━━━ SUPPLIED TEXT
The Bush Administration has taken political spin to a level undreamed of even by Bill Clinton. In two of the most critical issues facing the country, the White House is substituting demagoguery for information. Example One: Its response to questions about what the Administration knew prior to September 11 about possible terrorist attacks. Example Two: Team Bush's reaction to new criticism of its plan to create private Social Security accounts.
 
When pressed, all pols love to dip into their bag of tricks. Three favorite ways to avoid having to confront a serious issue are truly Orwellian: Deny a charge that was never actually made, accuse your critics of partisanship or even disloyalty, and change the subject. These days, the spin machine is working overtime.
 
HEDGING AND FUDGING. Take the Administration's carefully scripted insistence that the President had no specific advance information about an Osama bin Laden-orchestrated attack in the U.S. And consider the White House's equally well-rehearsed insistence that Social Security private accounts would not endanger current retirees' benefits. Remember those two words -- "specific" and "current." In both cases, Bush aides are denying allegations that no serious critics ever made.
 
For instance, following the attacks of September 11, White House press secretary Ari Fleischer said on Sept. 12, "We had no specific information..." On the same day, Secretary of State Colin Powell said, "I have not seen any evidence that there was a specific signal that we missed." On Sept. 16, Vice-President Dick Cheney said there was "no specific threat." It was all carefully choreographed around that word "specific."
 
The White House argument: No one gave George Bush advance warning that terrorists would fly a plane into the World Trade Center on the morning of September 11. Thus, there's no need for further inquiry.
 
It's the same with Social Security. In recent days, Democrats renewed their criticism of Bush's plan to create private investment accounts as a partial replacement for the traditional retirement program. Their objection: The accounts would result in cuts in basic Social Security benefits.
 
RED HERRINGS. Well, of course they will -- for future retirees. But, in theory, young workers will be able to invest those funds and more than make up for the loss of traditional benefits. And the nation needs to have an important conversation about those trade-offs. Instead, the White House has ducked the serious debate by focusing on nonexistent threats to today's seniors and blasting critics for alleging that private accounts would endanger the benefits of current retirees.
 
The second technique is even simpler. Attack your opponents' motives. On Social Security, Bush allies charged that critics of private accounts are out to frighten seniors. In the September 11 controversy, the charges are even more troubling. There, top White House officials came very close to accusing members of Congress of disloyalty for questioning what the President knew and when he knew it. Such suggestions, warned Vice-President Dick Cheney are "thoroughly irresponsible...in a time of war."
━━━━━━
Can you pick up the Bush Administration spin article after its final sentence and carry it forward? The data that comes next has no connection to the Bush Administration spin article.
━━━ DATASET EXTRACT
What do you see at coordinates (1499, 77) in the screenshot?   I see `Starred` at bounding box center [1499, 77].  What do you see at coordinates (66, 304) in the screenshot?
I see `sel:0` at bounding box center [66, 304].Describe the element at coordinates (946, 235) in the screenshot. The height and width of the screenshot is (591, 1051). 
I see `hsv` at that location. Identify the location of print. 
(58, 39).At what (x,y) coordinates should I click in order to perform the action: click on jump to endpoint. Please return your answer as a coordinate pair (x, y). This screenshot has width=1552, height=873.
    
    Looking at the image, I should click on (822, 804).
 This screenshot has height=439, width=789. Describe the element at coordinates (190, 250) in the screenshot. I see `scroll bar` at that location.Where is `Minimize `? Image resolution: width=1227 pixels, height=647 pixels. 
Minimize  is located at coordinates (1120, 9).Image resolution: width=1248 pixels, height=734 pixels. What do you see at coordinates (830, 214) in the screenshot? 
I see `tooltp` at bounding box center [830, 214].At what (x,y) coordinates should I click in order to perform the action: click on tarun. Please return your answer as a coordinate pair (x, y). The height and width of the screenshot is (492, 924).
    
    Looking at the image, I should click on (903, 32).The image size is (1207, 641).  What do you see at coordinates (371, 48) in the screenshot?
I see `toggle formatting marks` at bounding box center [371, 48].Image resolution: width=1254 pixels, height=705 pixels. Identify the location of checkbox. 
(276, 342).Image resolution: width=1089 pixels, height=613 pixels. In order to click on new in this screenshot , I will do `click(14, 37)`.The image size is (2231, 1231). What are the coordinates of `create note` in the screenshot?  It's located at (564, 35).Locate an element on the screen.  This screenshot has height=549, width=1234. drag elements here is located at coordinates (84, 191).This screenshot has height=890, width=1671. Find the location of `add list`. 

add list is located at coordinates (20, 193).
━━━━━━
RESULT FOR THIS EXERCISE:
 
If you read what lawmakers actually said following revelations of early (and of course, nonspecific) warnings of a terrorist threat, their remarks seem pretty timid. For instance, Senate Democratic Leader Tom Daschle (D-S.D.) was singled out for criticism. His "irresponsible" question: "Why did it take eight months for us to receive this information?" That doesn't exactly make him Tokyo Rose. Yet, the White House has tried to portray such milquetoast questions as unpatriotic partisan attacks.
 
SHIFTING GROUND. The third technique: Change the subject. When it became clear the White House was getting nowhere with its private-account scheme, the Administration began shifting the debate to another issue of great interest to seniors -- Medicare. And as things got sticky about pre-September 11 terrorism warnings, the White House put out the word that a new attack is in the works. There's no better way to distract journalists from an old story than to throw them a new one to chew on.
 
All of this is, of course, politics. Clinton was a master at it. So was Ronald Reagan. And the Bush White House isn't entirely wrong when it questions the motives of some Democratic critics. But the country needs to talk about what happened before September 11. And about the critical trade-offs required to fix Social Security. Issues such as these are too important for pols to substitute spin for facts.
___
 
Gleckman is a senior correspondent in BusinessWeek's Washington bureau. Follow his views every Tuesday in Washington Watch, only on
 
Edited by Douglas Harbrecht
 
Copyright 2000-2002, by The McGraw-Hill Companies Inc. All rights reserved.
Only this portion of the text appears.